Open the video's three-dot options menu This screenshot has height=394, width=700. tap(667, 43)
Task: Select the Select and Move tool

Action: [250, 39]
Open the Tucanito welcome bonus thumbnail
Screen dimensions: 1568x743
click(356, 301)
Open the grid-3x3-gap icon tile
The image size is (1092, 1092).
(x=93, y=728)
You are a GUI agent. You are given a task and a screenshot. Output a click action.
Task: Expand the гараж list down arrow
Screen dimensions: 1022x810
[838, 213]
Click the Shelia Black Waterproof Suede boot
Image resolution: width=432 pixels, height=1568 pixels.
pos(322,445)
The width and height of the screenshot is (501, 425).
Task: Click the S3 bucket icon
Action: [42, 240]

▶ Work to complete
Please output every record exactly as it appears.

▶ Your response
Open the video's three-dot options menu This screenshot has height=394, width=700. tap(667, 43)
Task: Select the Select and Move tool

Action: [250, 39]
Open the Tucanito welcome bonus thumbnail
Screen dimensions: 1568x743
click(356, 301)
Open the grid-3x3-gap icon tile
The image size is (1092, 1092).
(x=93, y=728)
You are a GUI agent. You are given a task and a screenshot. Output a click action.
Task: Expand the гараж list down arrow
Screen dimensions: 1022x810
[838, 213]
Click the Shelia Black Waterproof Suede boot
Image resolution: width=432 pixels, height=1568 pixels.
pos(322,445)
The width and height of the screenshot is (501, 425).
Task: Click the S3 bucket icon
Action: [42, 240]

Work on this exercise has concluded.